Photography as a whole has advanced to a completely different level with the shift from film to digital photography. But what that means for the quality of snapshots isn't just the ability to crop and enhance photos that didn't turn out so well. What it's done is change the way we take pictures.
Back in the days of film and flashbulbs, we took a picture or two and weren't really sure what image we'd captured until we got the pictures developed and saw the finished product. We used film sparingly; flashbulbs even more frugally, so we didn't waste film by taking shot after shot. Now we click away, knowing we'll delete whatever shots we don't want. This wasn't the case when Mac was young.

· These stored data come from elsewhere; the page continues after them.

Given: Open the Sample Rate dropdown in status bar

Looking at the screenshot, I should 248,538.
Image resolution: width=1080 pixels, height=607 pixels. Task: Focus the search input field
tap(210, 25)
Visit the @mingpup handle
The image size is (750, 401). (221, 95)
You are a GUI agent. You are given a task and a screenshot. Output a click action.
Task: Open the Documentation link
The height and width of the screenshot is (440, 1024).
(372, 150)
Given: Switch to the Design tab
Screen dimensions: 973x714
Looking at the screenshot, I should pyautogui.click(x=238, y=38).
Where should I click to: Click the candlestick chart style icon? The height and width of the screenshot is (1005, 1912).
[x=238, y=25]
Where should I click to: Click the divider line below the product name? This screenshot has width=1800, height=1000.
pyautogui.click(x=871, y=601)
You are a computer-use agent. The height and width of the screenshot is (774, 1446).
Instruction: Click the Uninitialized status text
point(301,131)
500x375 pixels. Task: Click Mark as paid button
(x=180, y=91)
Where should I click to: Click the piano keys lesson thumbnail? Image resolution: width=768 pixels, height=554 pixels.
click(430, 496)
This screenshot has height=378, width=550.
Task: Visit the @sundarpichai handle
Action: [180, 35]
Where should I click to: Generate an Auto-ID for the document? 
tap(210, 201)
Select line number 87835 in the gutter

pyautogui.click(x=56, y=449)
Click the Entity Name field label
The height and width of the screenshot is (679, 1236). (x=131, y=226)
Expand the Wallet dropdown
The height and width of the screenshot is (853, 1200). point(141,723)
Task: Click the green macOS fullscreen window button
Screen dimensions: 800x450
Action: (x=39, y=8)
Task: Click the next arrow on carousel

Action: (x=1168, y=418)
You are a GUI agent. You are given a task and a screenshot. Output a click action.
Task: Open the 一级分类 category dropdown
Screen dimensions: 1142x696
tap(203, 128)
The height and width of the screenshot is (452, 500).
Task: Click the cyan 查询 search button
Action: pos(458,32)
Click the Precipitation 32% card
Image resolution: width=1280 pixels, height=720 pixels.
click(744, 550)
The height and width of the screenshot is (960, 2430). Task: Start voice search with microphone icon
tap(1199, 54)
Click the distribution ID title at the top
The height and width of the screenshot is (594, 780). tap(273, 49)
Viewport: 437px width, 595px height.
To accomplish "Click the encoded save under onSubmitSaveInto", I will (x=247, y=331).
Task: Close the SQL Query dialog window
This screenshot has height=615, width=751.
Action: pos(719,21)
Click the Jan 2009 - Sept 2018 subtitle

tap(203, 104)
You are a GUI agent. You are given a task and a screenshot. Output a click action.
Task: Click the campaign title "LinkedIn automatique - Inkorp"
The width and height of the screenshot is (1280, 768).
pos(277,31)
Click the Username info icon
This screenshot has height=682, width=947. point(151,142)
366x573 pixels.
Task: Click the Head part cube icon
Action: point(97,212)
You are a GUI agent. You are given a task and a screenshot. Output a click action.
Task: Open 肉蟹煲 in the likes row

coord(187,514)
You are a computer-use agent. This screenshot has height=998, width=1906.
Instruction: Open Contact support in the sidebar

So we're left with a lot of bad pictures. Boring pictures. Pictures that make you wonder what the intention was in the first place.
Even more noticeable is that we used to take pictures that captured the whole person and the scene, rarely doing close-ups that show a person's face. As I sifted through photos, most of them were nondescript shots from across the room, making Mac appear tiny or non-featured, and aren't exactly what I want to project on a large screen at his wedding.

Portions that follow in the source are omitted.